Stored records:
■ ■ ■ ■ ■ ■ ■

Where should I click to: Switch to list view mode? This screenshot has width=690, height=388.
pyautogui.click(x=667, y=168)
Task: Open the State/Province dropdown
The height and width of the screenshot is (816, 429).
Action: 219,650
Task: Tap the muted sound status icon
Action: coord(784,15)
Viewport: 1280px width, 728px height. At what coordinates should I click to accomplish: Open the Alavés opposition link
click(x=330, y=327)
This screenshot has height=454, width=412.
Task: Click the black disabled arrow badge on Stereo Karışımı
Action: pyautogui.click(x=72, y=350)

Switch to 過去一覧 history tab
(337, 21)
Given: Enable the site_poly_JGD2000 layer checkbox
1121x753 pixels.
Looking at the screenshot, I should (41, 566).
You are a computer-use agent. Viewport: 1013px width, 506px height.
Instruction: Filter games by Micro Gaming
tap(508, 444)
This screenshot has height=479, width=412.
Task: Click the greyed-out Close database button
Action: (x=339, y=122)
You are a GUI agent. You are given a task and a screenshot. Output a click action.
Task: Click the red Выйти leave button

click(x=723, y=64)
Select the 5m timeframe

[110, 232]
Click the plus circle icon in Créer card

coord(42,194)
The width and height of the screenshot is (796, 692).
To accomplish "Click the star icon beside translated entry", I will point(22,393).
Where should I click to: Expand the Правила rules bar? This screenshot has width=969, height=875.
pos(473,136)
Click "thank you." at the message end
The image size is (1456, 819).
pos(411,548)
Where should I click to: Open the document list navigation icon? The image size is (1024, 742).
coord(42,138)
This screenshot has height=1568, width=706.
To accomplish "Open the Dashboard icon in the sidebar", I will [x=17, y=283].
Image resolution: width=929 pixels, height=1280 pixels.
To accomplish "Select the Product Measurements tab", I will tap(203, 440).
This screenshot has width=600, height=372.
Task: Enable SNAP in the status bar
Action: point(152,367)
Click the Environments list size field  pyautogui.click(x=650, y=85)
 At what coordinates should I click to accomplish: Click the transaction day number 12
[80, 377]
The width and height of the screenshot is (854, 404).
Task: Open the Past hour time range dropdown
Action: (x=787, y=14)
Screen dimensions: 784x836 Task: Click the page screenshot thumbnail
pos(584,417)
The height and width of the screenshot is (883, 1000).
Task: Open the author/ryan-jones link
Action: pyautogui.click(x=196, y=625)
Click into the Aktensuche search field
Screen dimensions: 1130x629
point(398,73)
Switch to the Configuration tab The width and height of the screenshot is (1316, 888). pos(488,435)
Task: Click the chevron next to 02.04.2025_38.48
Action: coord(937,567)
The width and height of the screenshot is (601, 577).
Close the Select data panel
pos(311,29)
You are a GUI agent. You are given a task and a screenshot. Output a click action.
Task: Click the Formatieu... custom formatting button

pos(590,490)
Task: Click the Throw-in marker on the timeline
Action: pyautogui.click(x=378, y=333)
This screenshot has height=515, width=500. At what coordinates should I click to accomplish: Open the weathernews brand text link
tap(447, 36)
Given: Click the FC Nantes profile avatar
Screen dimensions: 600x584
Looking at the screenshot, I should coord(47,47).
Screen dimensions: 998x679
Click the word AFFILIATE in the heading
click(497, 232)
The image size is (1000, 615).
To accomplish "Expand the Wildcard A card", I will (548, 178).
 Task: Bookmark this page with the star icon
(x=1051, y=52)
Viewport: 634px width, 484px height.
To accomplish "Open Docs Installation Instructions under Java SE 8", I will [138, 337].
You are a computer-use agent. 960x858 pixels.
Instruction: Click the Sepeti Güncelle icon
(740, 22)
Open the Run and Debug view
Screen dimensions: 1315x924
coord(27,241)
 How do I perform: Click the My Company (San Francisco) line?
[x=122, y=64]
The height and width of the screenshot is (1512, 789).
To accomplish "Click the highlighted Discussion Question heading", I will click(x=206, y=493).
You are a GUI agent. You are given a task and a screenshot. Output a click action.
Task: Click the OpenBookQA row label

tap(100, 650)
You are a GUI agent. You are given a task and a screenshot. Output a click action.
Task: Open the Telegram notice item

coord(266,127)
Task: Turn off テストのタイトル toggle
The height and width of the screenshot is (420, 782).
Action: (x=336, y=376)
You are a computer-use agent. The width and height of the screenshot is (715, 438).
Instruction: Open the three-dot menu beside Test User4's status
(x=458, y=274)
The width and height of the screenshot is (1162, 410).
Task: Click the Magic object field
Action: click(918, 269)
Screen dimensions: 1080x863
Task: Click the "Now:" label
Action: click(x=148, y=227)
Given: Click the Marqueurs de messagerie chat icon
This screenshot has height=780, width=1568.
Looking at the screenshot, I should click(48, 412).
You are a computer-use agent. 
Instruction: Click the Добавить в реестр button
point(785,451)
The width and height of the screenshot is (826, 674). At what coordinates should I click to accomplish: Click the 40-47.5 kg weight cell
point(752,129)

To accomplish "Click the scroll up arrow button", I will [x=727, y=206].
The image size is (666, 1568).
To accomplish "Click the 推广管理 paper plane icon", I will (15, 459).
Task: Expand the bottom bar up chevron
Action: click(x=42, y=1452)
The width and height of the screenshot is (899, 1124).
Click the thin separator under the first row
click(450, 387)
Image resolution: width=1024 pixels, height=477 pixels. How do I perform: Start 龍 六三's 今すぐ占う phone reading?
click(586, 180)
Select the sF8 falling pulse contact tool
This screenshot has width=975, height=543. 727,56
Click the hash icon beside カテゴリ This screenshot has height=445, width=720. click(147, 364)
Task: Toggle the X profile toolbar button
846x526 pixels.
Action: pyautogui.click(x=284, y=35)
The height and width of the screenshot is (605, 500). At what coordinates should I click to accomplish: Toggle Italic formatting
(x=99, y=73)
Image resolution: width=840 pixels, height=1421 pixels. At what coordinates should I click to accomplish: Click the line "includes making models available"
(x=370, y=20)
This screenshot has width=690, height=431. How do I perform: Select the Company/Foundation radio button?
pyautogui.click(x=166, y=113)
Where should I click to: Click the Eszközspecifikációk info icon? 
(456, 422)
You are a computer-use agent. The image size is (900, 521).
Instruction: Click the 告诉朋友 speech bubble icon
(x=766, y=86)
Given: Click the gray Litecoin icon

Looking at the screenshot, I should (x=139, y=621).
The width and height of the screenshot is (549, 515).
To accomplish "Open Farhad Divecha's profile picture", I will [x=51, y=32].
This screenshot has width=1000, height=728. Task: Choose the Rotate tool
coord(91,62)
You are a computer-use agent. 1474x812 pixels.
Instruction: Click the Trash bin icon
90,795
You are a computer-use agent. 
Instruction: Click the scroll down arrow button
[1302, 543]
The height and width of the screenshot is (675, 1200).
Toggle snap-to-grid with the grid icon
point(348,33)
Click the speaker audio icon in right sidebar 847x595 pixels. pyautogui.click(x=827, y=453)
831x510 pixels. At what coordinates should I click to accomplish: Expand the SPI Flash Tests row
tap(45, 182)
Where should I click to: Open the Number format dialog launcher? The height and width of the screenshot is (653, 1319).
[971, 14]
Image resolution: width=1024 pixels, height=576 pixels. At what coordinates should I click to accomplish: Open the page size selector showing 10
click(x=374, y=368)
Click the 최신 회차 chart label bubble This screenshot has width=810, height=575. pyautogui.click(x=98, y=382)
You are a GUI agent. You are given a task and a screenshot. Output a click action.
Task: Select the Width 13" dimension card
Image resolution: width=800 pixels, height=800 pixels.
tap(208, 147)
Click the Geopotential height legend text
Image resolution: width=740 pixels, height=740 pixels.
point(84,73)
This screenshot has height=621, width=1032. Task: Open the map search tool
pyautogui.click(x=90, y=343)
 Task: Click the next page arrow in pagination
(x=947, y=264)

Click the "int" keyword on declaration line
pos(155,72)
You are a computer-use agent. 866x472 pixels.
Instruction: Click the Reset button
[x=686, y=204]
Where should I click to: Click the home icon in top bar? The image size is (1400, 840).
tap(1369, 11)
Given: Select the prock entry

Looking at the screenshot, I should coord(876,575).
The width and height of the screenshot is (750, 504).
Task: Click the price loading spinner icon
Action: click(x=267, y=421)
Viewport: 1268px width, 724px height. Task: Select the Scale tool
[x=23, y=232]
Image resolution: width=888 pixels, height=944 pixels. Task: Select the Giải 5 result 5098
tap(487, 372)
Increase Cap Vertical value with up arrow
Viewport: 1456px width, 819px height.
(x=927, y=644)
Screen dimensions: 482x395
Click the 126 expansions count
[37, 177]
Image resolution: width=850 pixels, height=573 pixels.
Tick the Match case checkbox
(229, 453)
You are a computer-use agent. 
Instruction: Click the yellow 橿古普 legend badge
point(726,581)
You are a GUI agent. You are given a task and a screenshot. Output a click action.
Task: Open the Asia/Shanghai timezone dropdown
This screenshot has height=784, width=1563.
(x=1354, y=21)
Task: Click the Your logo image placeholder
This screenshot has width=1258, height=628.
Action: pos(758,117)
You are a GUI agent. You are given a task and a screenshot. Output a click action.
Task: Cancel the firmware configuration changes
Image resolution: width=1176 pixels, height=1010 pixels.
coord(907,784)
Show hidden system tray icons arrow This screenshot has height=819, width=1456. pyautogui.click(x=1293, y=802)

■ ■ ■ ■ ■ ■ ■

> **Work to be completed**
Search the entries above for "profile". Show every line that has it.

> **Exercise output**
Given: Click the FC Nantes profile avatar
Task: Toggle the X profile toolbar button
To accomplish "Open Farhad Divecha's profile picture", I will [x=51, y=32].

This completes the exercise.